Genomic DNA purification was performed following a previously described protocol (Charbin et al. 2014). DNA samples were resolved on 0.4%–0.5% agarose/TAE gels at 2 V/cm for 18–24 h. Southern transfer and hybridization were performed as described (Charbin et al. 2014). Blots were exposed to PhosphorImager screens, which were scanned using a Typhoon 9400 Imager (GE Healthcare). Quantification of band intensities was performed using ImageJ. Enzyme treatments to verify the nature of the observed bands were performed using the indicated enzymes and reaction buffers, provided by their suppliers. Restriction endonucleases were from New England Biolabs, and digests were incubated for at least 2 h at 37°C. Nicking enzyme Nt.Bpu10I (ThermoFisher) treatment was for 30 min, while human topo IIα (Topogen) treatment was for 1 h, both at 37°C.

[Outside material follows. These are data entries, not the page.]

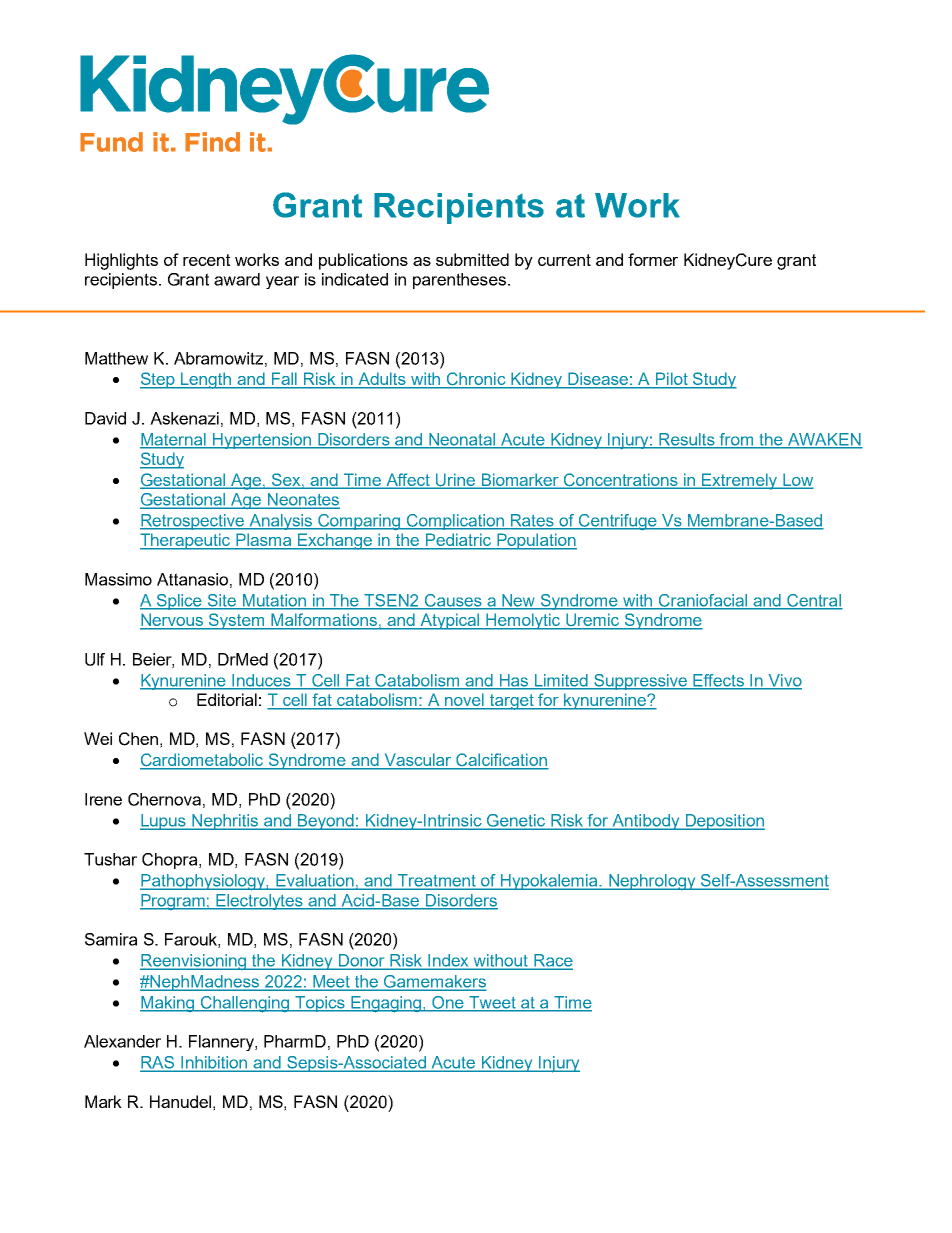  Describe the element at coordinates (158, 1063) in the page. I see `RAS` at that location.
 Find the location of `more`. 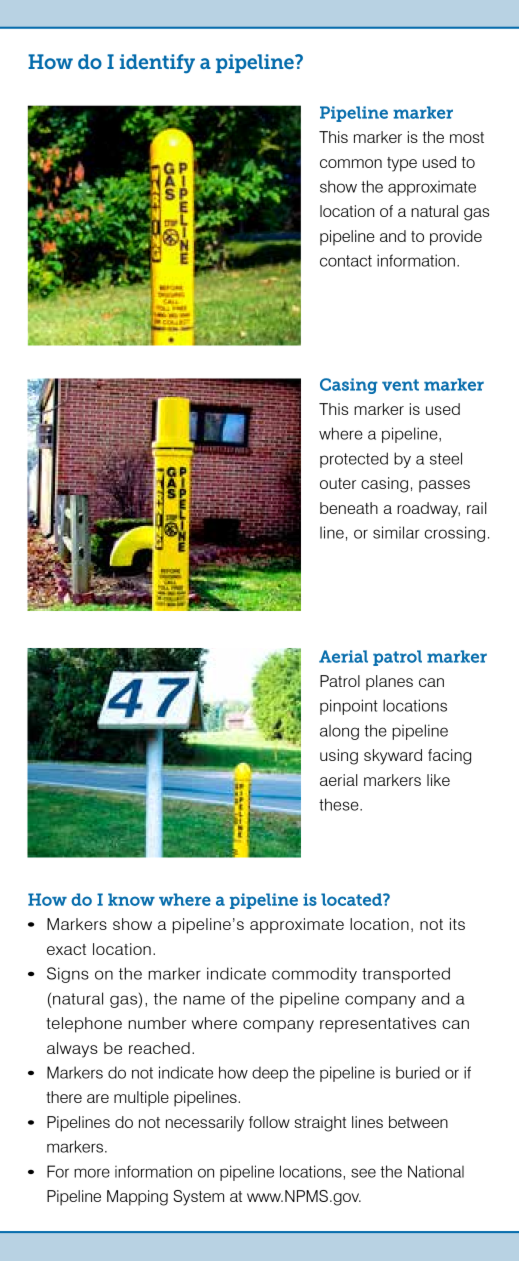

more is located at coordinates (92, 1173).
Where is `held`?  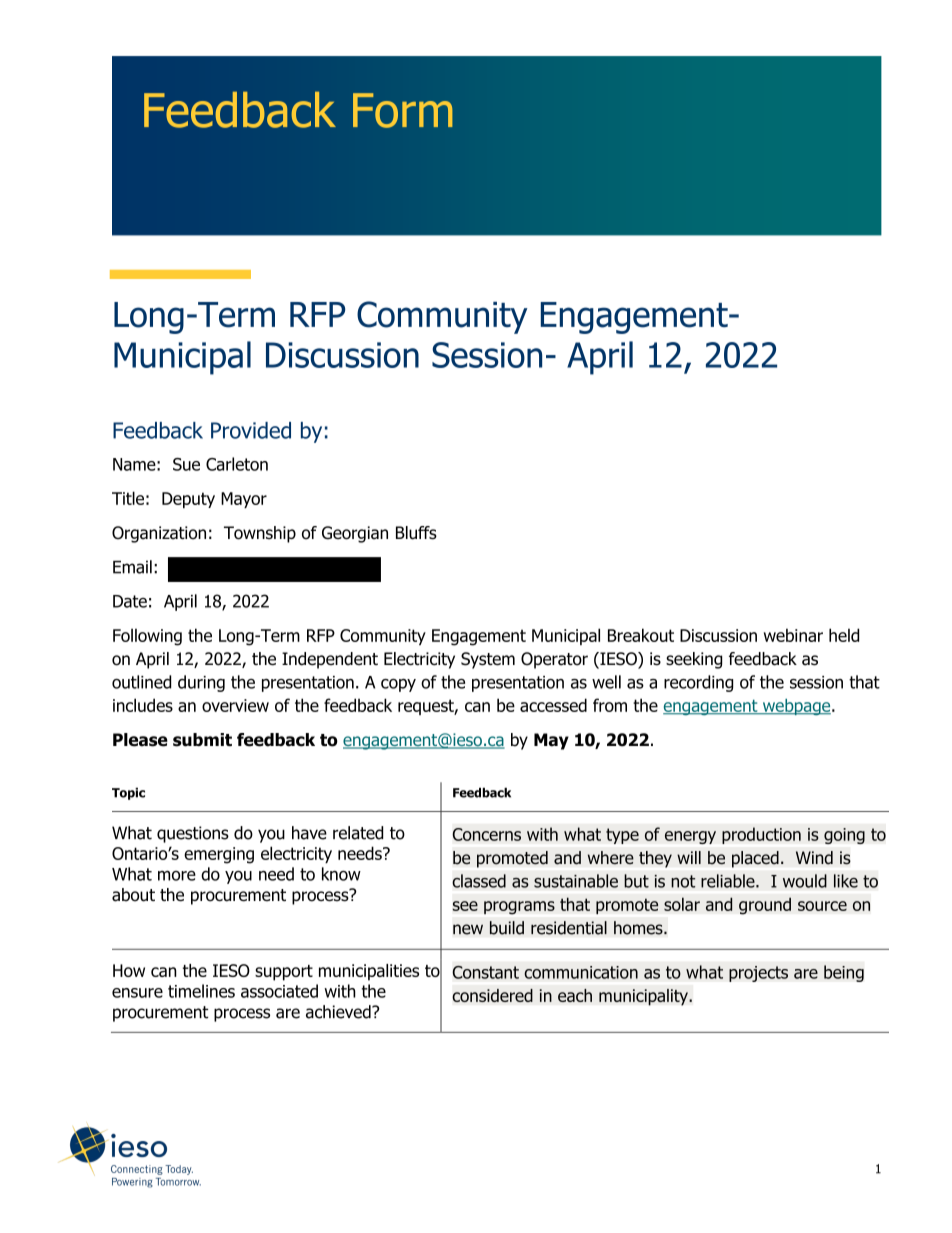 held is located at coordinates (844, 635).
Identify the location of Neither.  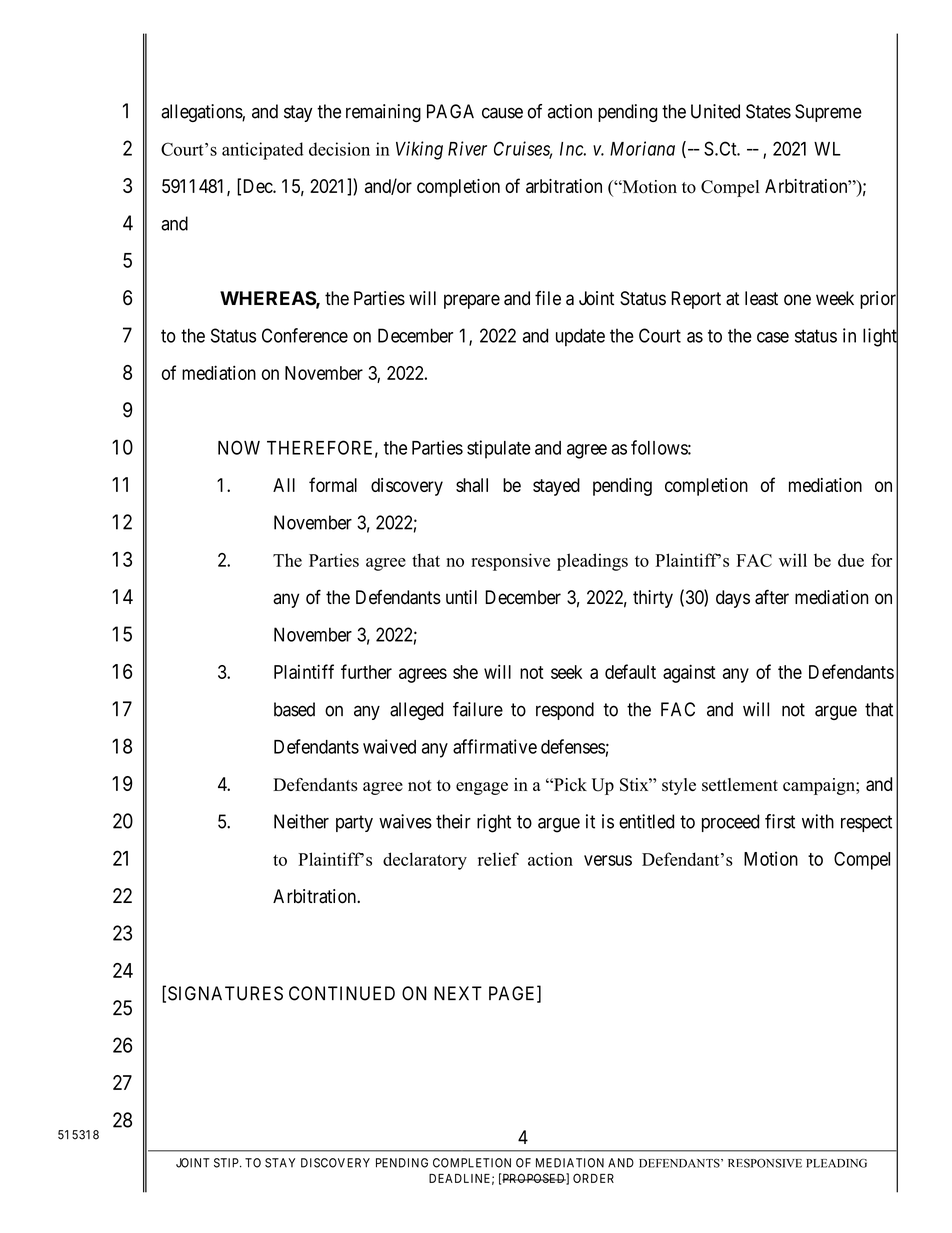
(301, 821).
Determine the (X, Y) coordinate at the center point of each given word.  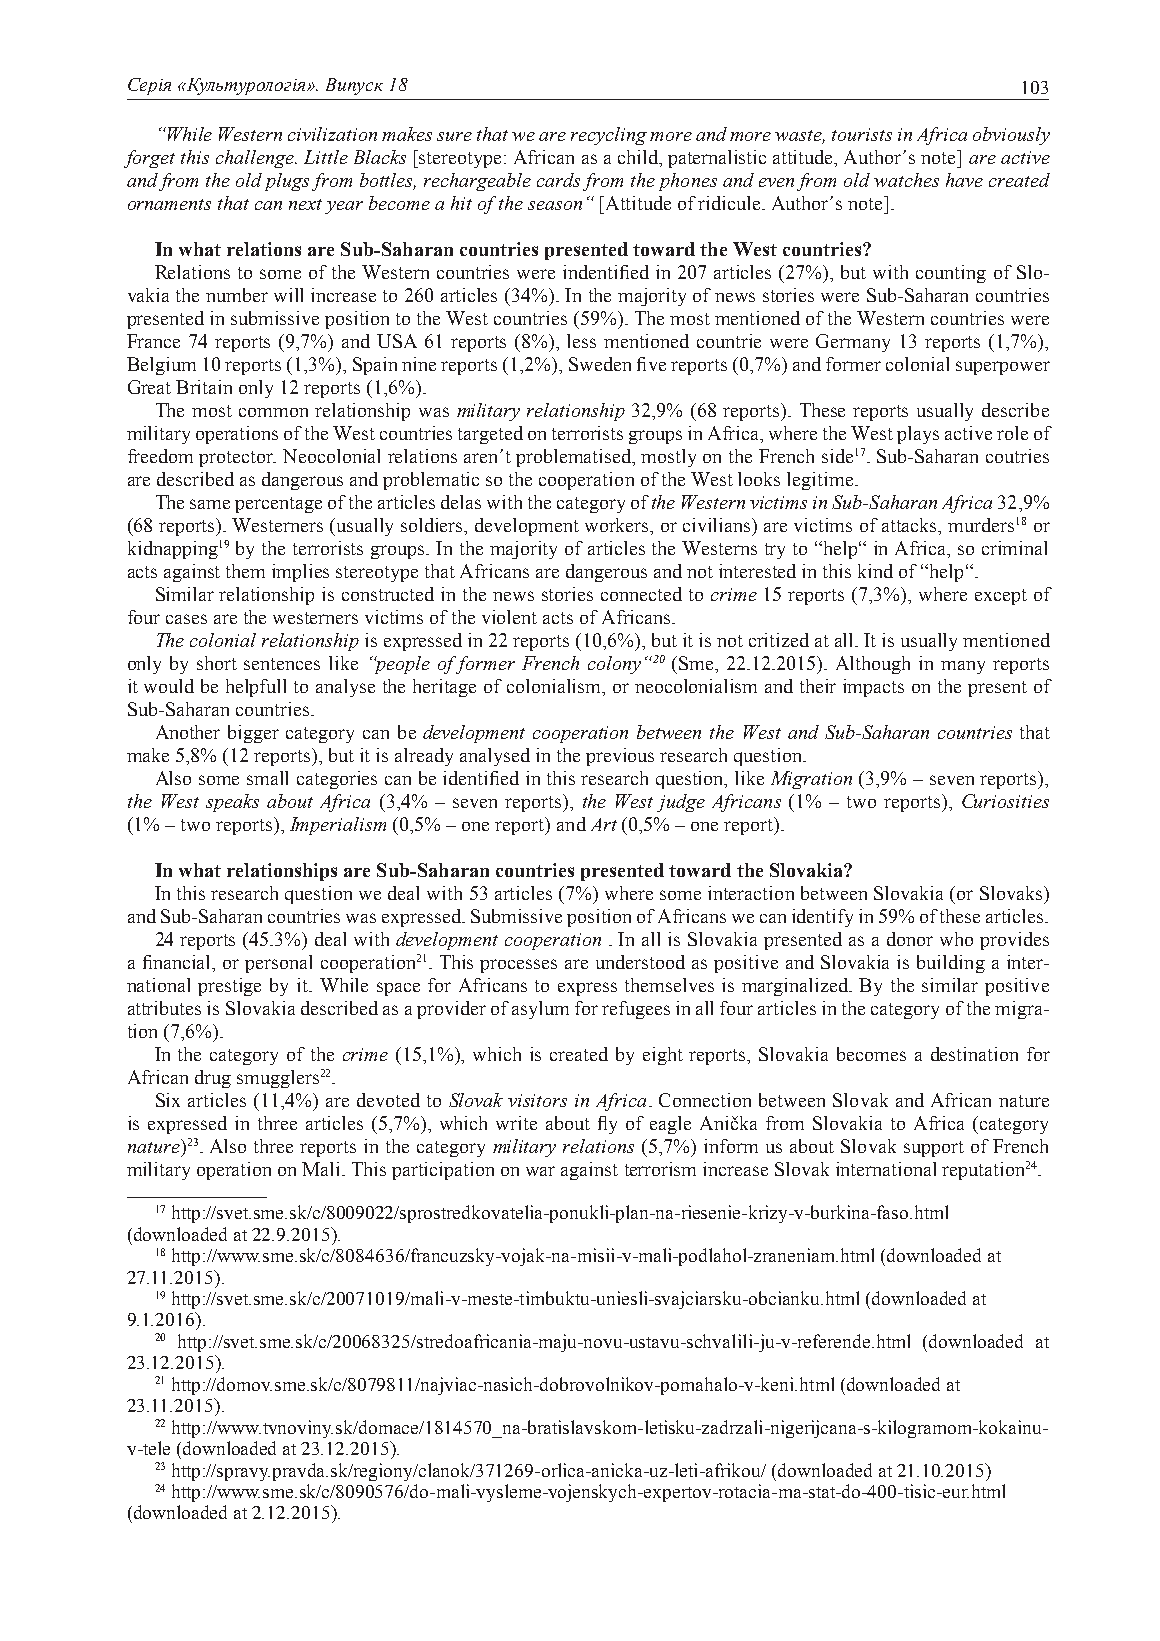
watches (906, 180)
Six (168, 1100)
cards (558, 180)
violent (509, 617)
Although (873, 665)
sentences (282, 664)
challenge (256, 159)
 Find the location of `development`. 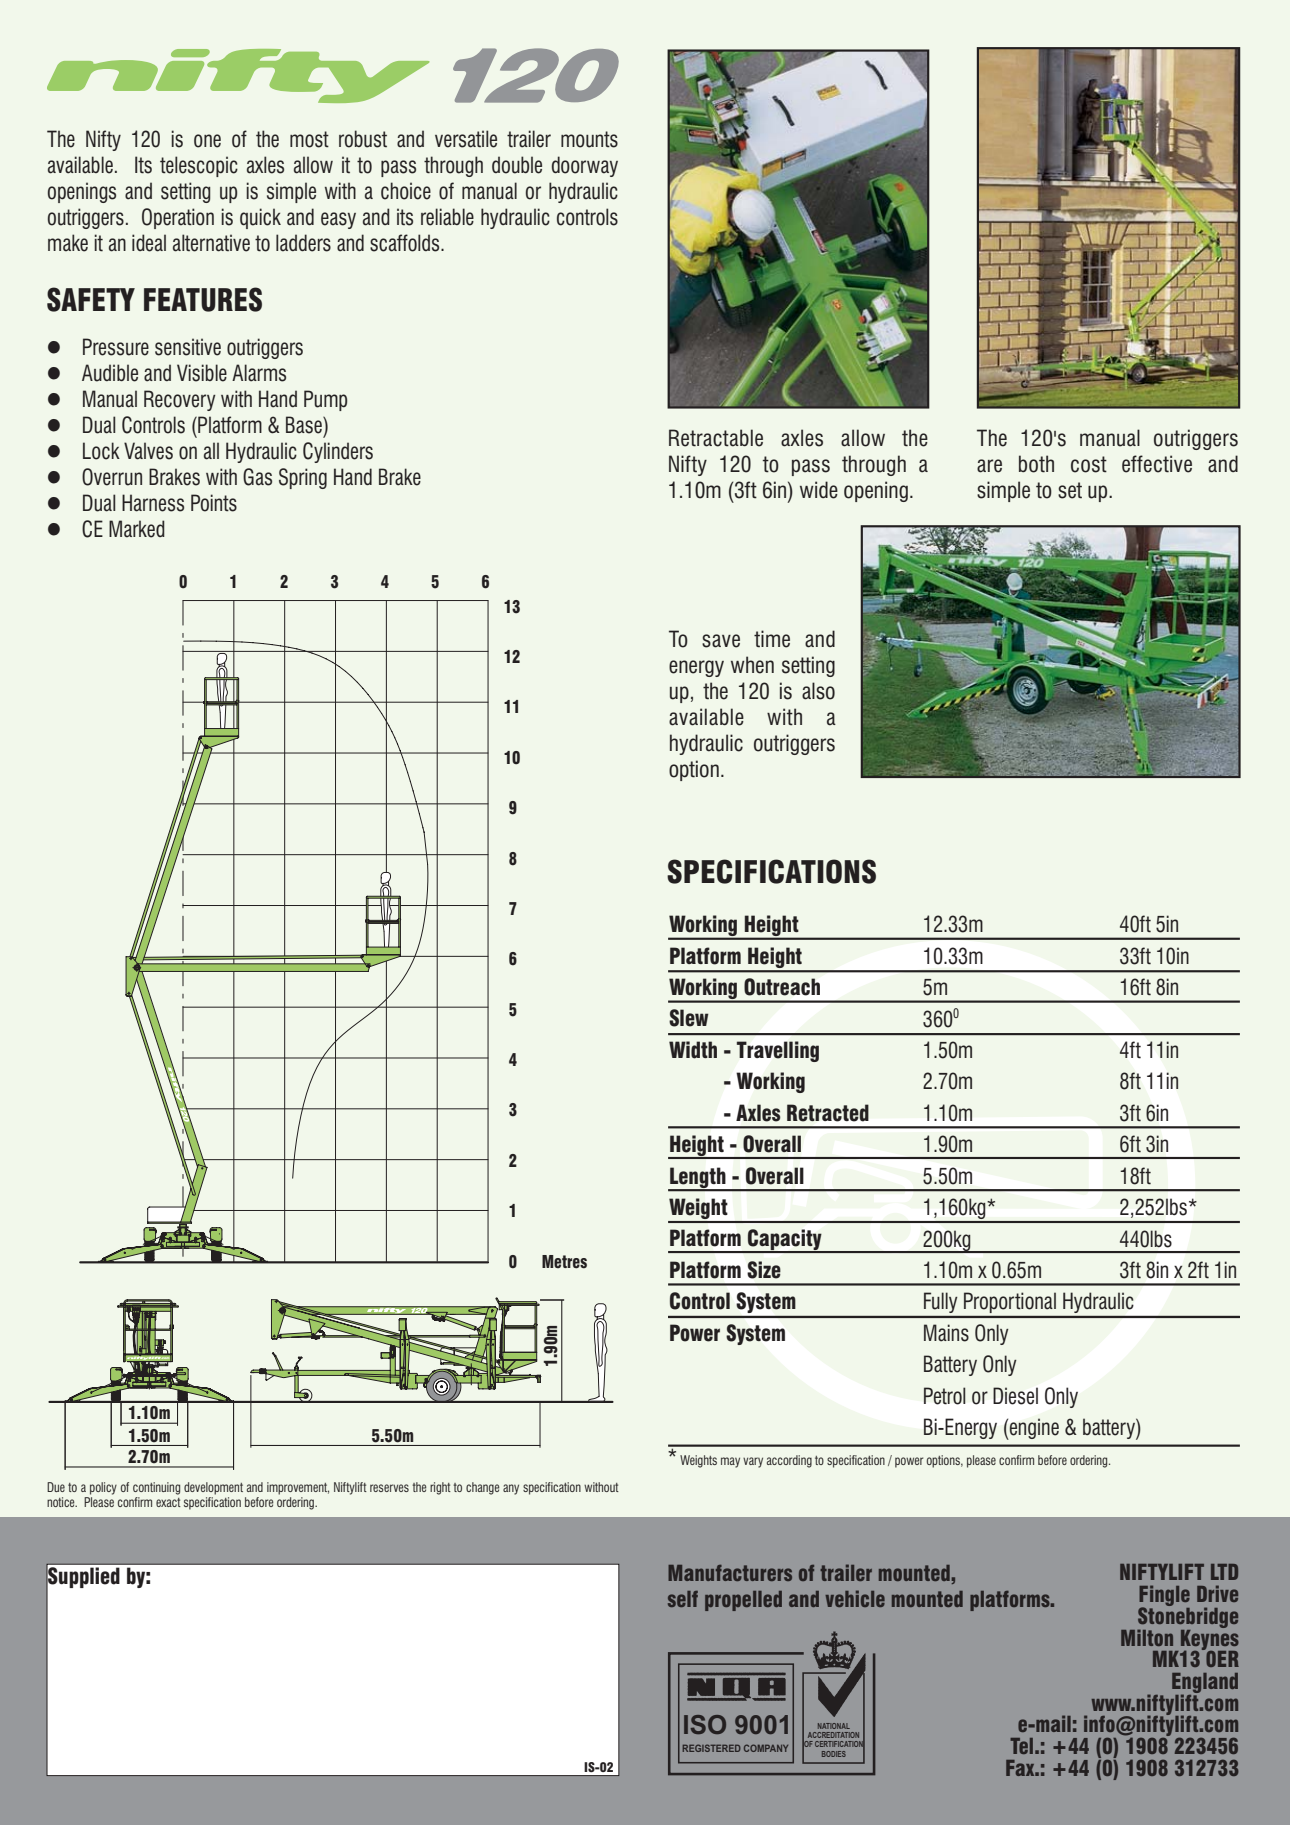

development is located at coordinates (213, 1488).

Yeast molecular biology techniques

BrdU-labeled DNA immunoprecipitation and microarray analysis were performed as described previously (Lengronne et al. 2004) with the following modification. Library preparation and amplification were carried out using the GenomePlex Complete whole-genome amplification kit (Sigma). Seven micrograms of amplified DNA was fragmented using human apurinic/apyrimidinic endonuclease (APE1) in the presence of uracil DNA glycosylase and then labeled with Biotin-11-dXTPs using recombinant terminal deoxynucleotide transferase before hybridization to GeneChip Yeast Genome 2.0 arrays (Affymetrix).

Western blotting

Protein extracts for Western blotting were prepared following cell fixation using trichloroacetic acid (Foiani et al. 1994) and were resolved by SDS–polyacrylamide gel electrophoresis. Following Western transfer, antibodies used for detection were anti-Cre recombinase (clone 2D8; Millipore), anti-Pk (clone SV5-Pk1; Serotec), and anti-α-tubulin (clone TAT-1; Crick Cell Services).